Trinity Sunday – June 15, 2003
Romans 8:12-17; John 3:1-16

Some years ago, my brother Mike was working on a Ph.D. in mathematics. I'm a humanities gal through and through -- I spent a lot of effort in college doing research on which sections of "Physics for Poets" and "Rocks for Jocks" would let me skate through a bachelor's degree without ever having to pull out a calculator -- but every now and then, Mike would try to explain to me what he was doing. Most of what he said about it went too far over my head to register, but I do recall him saying at one point that he was proving that two plus two did not really equal four. Perhaps it was questionable that two is in fact two. The whole thing was simply unfathomable to me.

I think Mike would chuckle to see me now, standing up in front of you all on Trinity Sunday, about to tell you how the concept of Three being One has become an energizing and life-giving force in my life.

Believe me, it's been quite a journey to get to that point. I can remember in my church membership class when I was twelve asking the clergy about the Trinity. Yes, I was pestering clergy even then! I could get that it was important to say that Jesus is God incarnate, but I couldn't get how one and one and one can be One and not three, and I definitely couldn't get why it was important to say that God is three and God is One if it was something that by definition was a mystery, something we couldn't understand. My teachers struggled bravely to provide me with answers. The first answer I remember well. I was told that the Trinity is like H20 -- it can be ice or water or steam, but it's all water. Makes sense -- no contradictions there! As it turns out, that's pretty much what the Monarchians taught way back in the fourth century, before they were condemned as heretics at the Council of Nicea, the body that produced the Nicene Creed we say almost every Sunday. Most of the explanations I've heard over the years line up with ancient attempts to make more sense of the Trinity, to explain more precisely how God can be one God in three persons, and these apparently more sensible explanations were pretty much all condemned as heretical. After years of study, I felt like I was back to square one on the whole project of trying to understand the Trinity, and after observing all of the arguing back and forth over the centuries -- arguments that sometimes played out on the battlefield, with bloody conflict between bishops and their armies -- I was starting to feel like it wasn't a project that could do much to build up the community anyway.

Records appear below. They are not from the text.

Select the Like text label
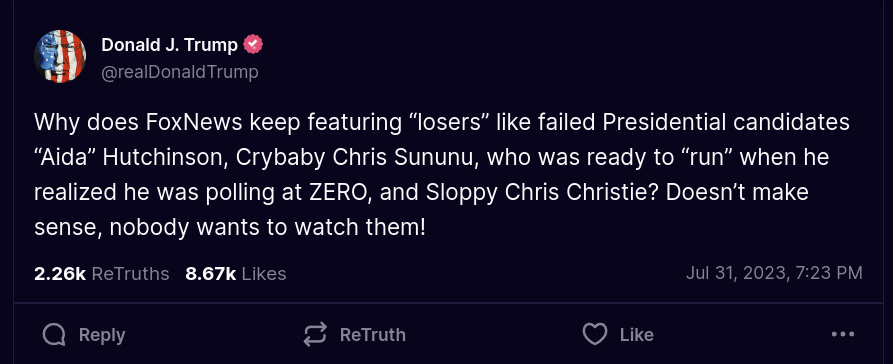 (636, 335)
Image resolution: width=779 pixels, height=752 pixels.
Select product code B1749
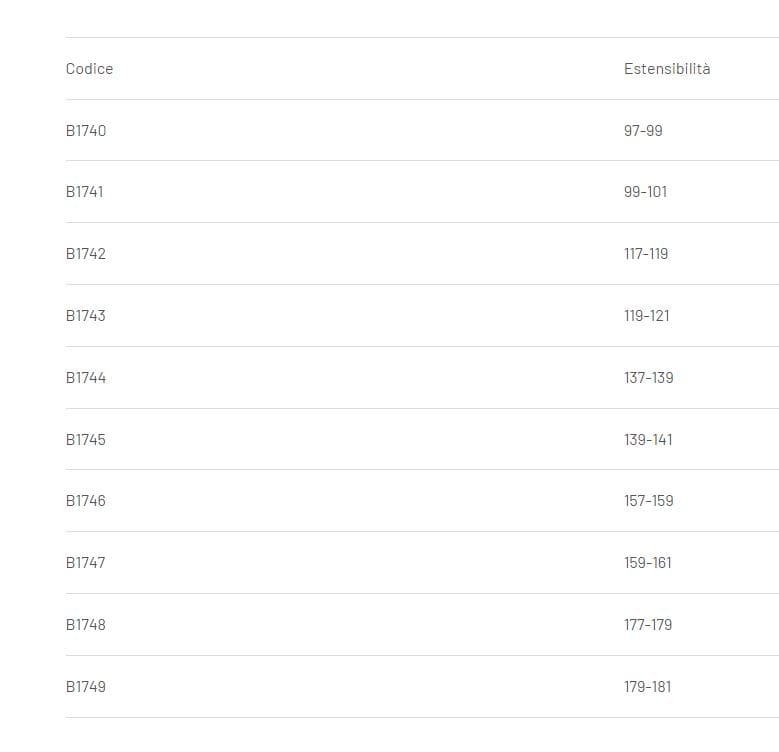[x=86, y=687]
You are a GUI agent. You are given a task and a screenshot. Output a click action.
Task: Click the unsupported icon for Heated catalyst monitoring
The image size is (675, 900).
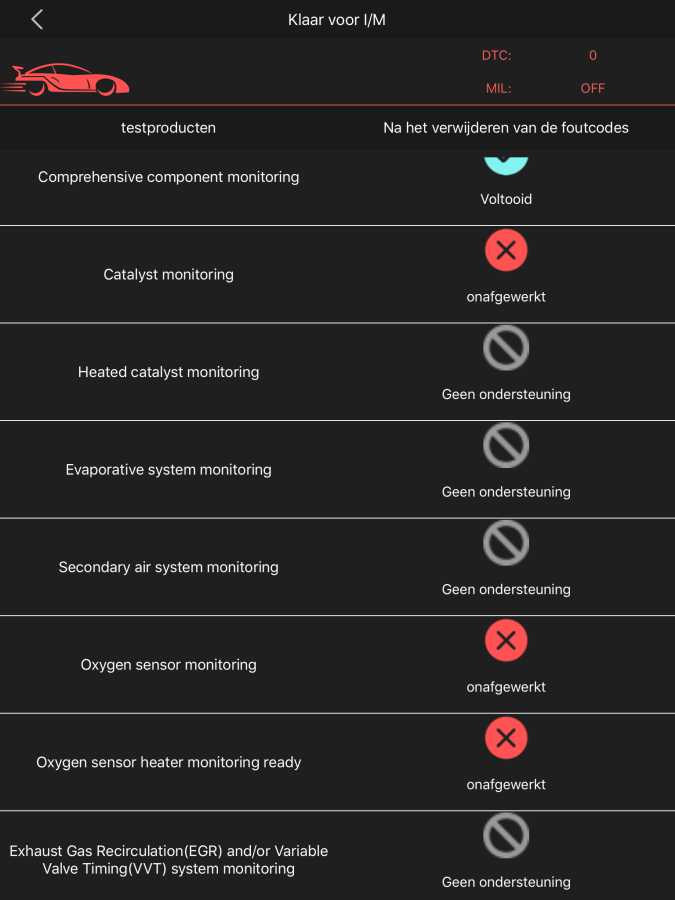tap(506, 349)
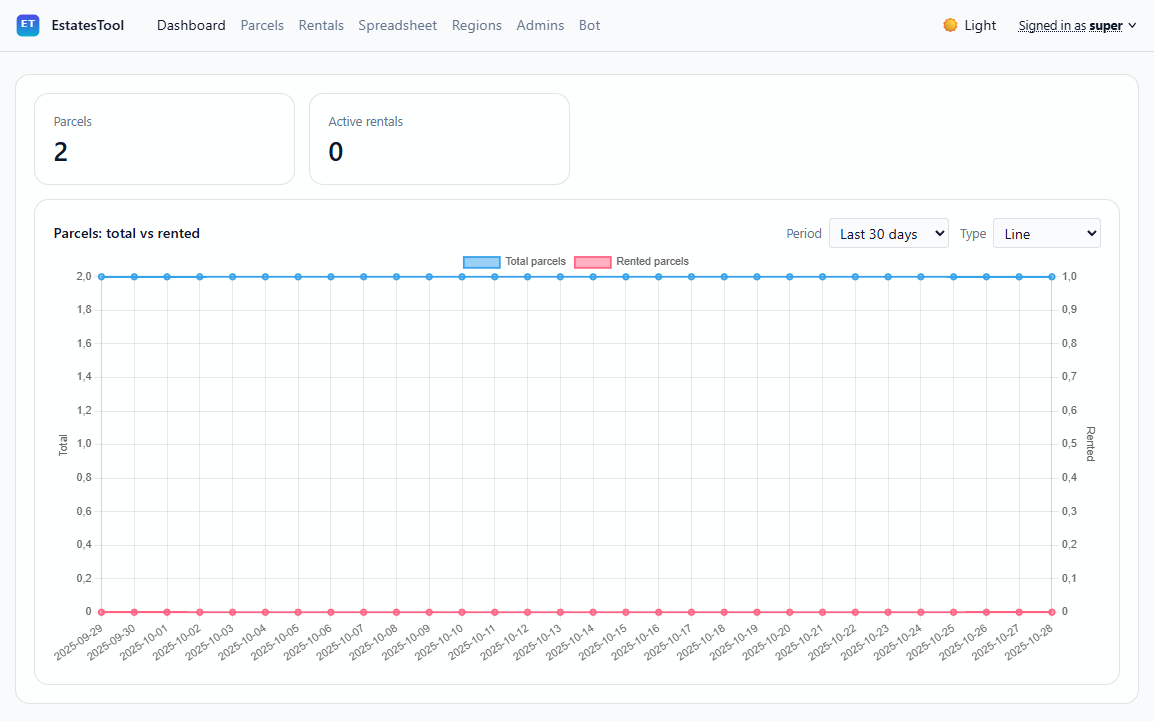Open the Period Last 30 days dropdown

coord(888,233)
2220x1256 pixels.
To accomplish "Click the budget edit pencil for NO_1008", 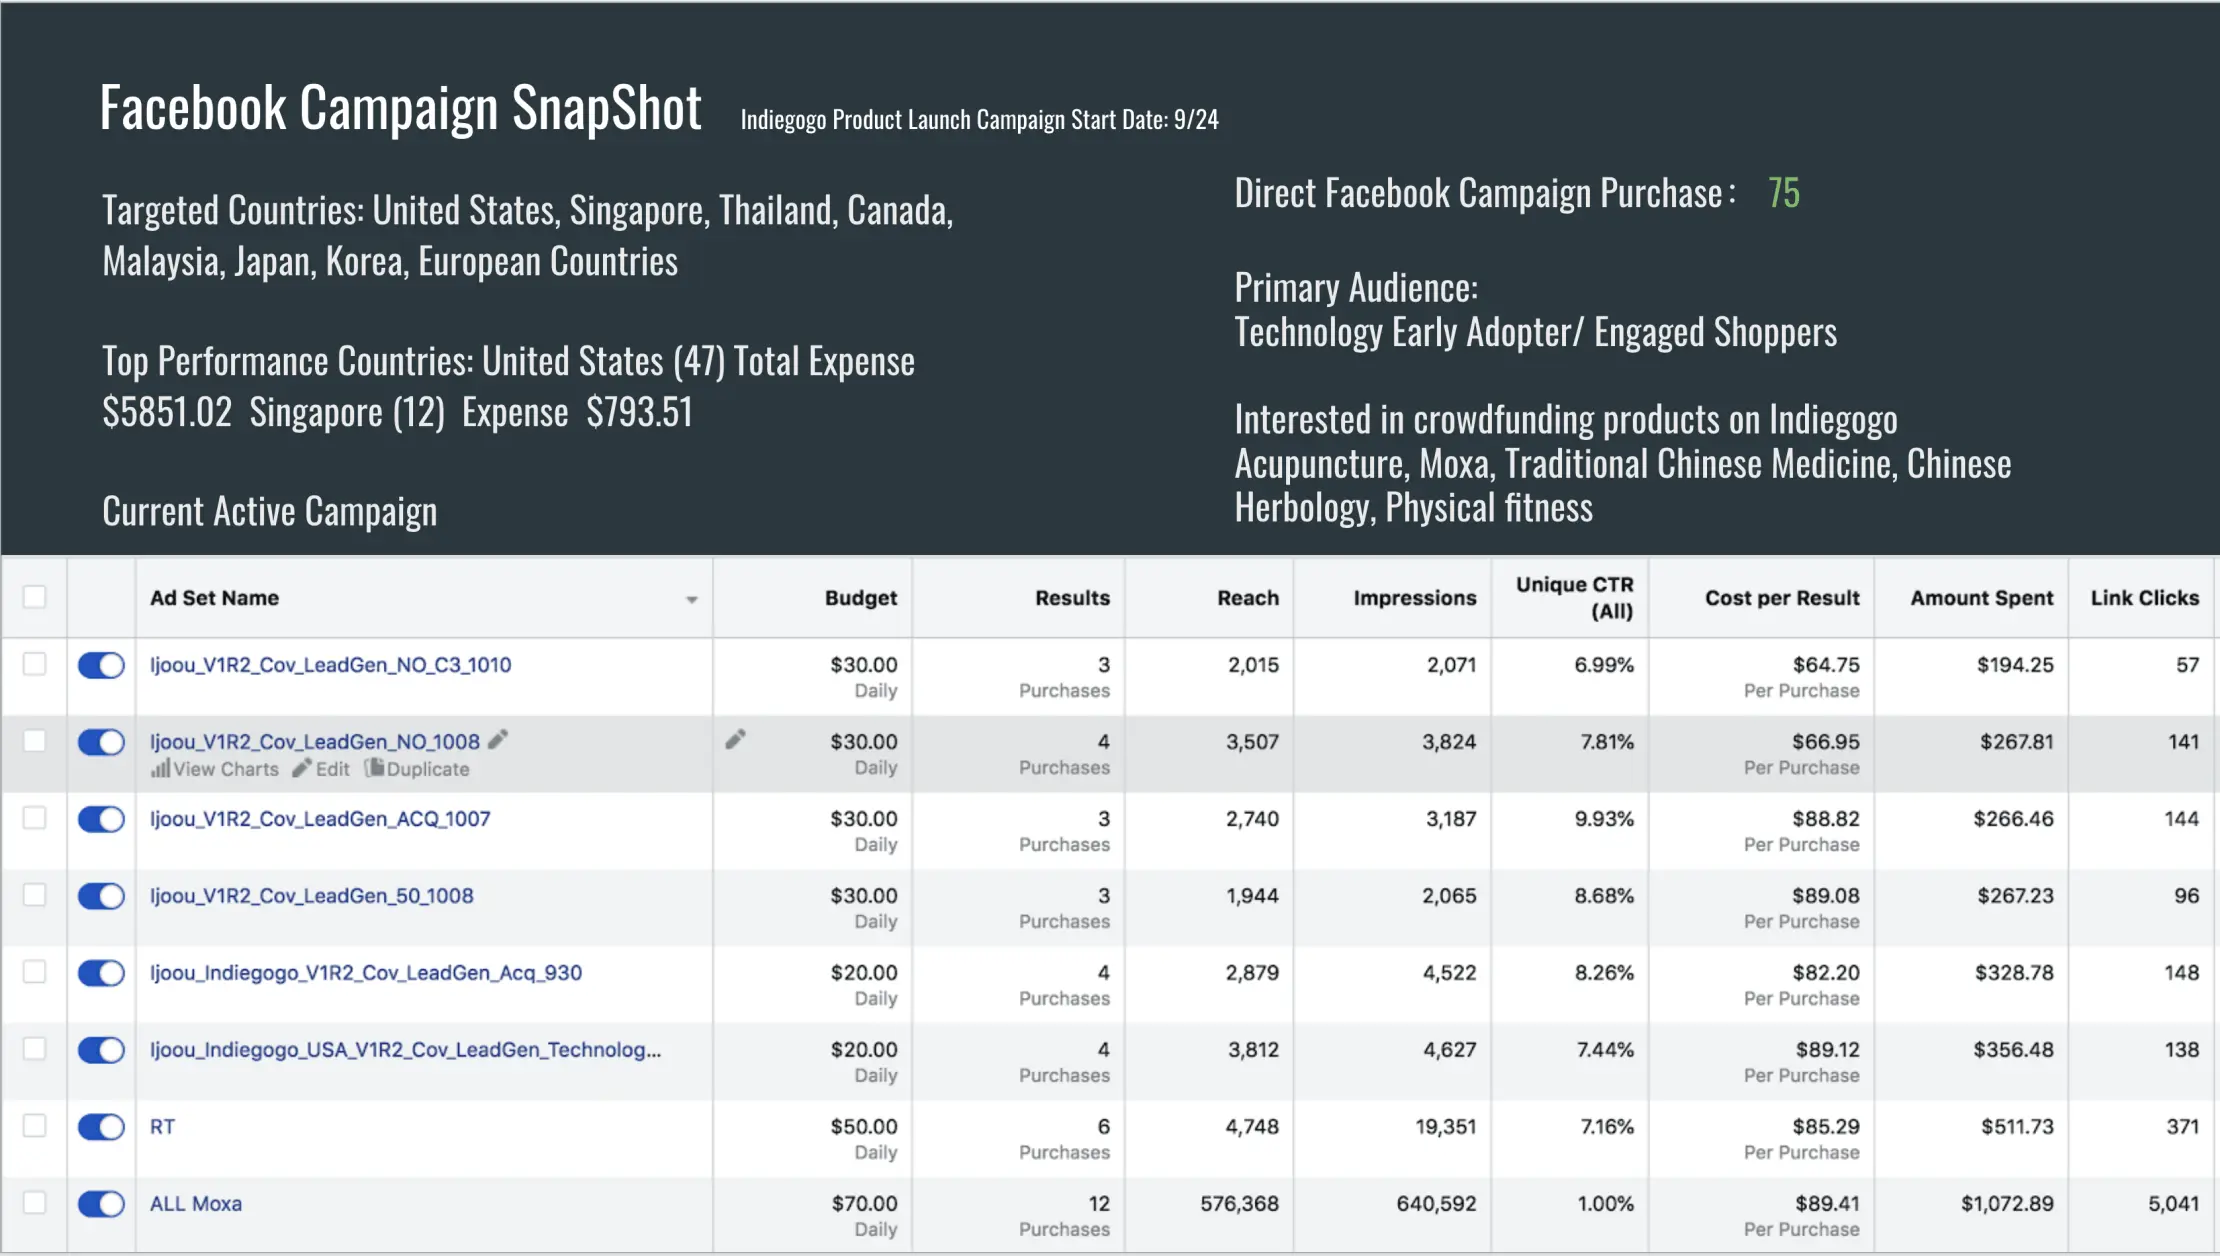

So my efforts to understand the doctrine of the Trinity went on hiatus for a while. While I was in seminary and starting my Ph.D., I did read some explanations of the Trinity that seemed solid, but I have to admit that I didn't find them very interesting. I'm a people person, and I get most excited about theology when I can see how it informs our life together as human beings -- when it tells us something of how we can be Christ's body in the world in a way that furthers God's work of reconciling the whole world to God's self. I was excited by the writings of African theologians who spoke of ubuntu, a word from the Nguni language in Africa which Desmond Tutu (in No Future Without Forgiveness) describes as meaning that "my humanity is caught up, is inextricably bound, in yours ... a person is a person through other persons." "A person with ubuntu," Tutu says, "is open and available to others, affirming of others, does not feel threatened that others are able and good, for he or she has a proper self-assurance that comes from knowing that he or she belongs in a greater whole."1 That's a thoroughly biblical idea that a humanities gal like me can get excited about. Ubuntu is not just an abstraction -- it's an idea that has been and can be incredibly powerful in helping communities heal and reconcile. In South Africa in the aftermath of apartheid, ubuntu inspired the work of the Truth and Reconciliation Commission, put an end to the spiral of violence that had enveloped so much of the nation. The tortured could look in the eye the very people who had tortured them and say, "What you did to me was a crime because I am a human being and not an animal. And you are responsible for it because you are a human being and not an animal. My humanity is tied up in yours. My humanity is affirmed by my choice today to treat you as a human being, who even now can make the choice not to behave hurtfully. Wounding you and punishing you will not heal me. I forgive you."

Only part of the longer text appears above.